* [Material for this task]:
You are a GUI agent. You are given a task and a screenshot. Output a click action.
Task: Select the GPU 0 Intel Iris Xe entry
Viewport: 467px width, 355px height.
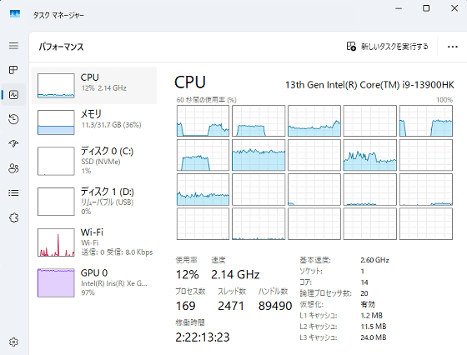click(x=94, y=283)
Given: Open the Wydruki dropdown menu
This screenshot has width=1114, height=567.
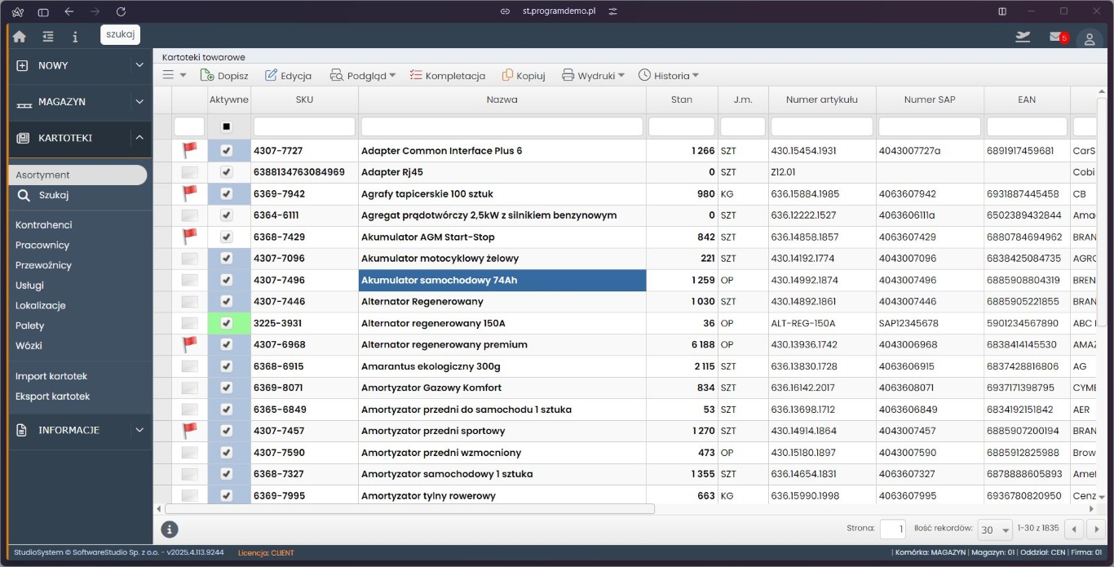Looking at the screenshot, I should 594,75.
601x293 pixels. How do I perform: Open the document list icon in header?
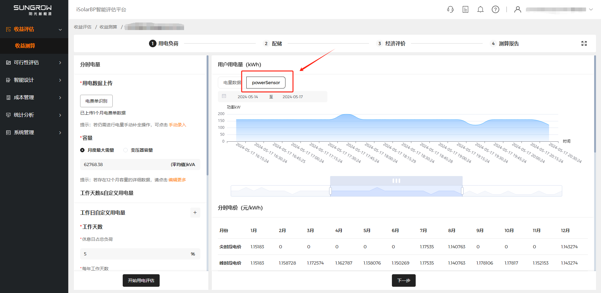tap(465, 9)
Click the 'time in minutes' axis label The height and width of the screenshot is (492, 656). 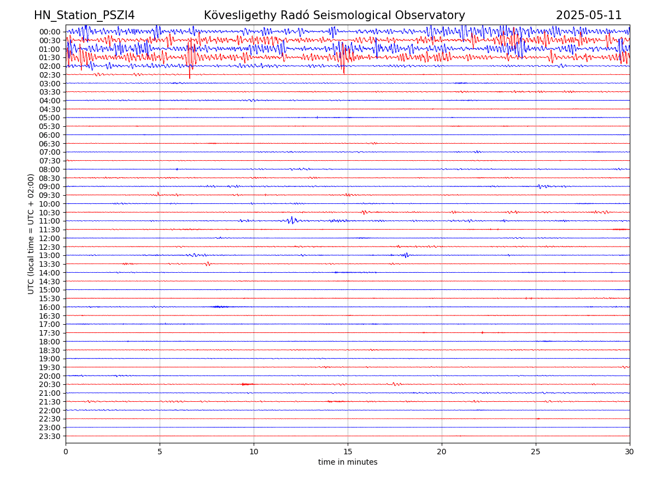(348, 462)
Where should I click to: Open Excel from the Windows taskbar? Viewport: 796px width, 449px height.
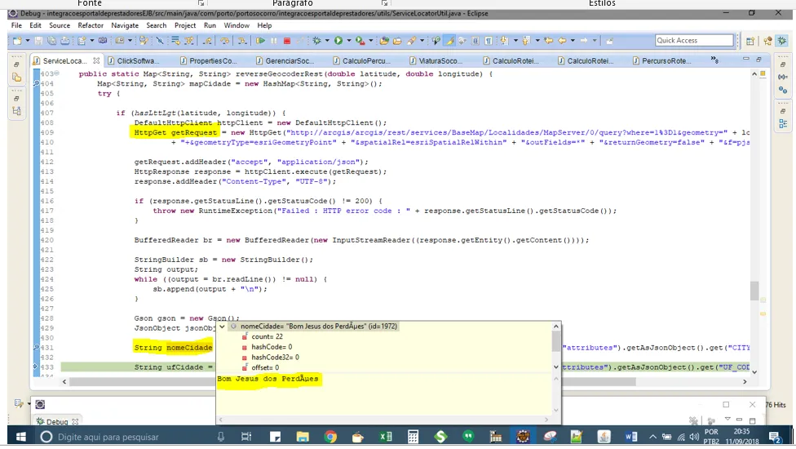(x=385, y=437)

* [What this task involves]: What must be output is the exact run of lines from the one holding "Where should I" through the end of the entries above, both ends included, minus the pictures.

* [Response for this exercise]:
Where should I click to: Open Excel from the Windows taskbar? Viewport: 796px width, 449px height.
(x=385, y=437)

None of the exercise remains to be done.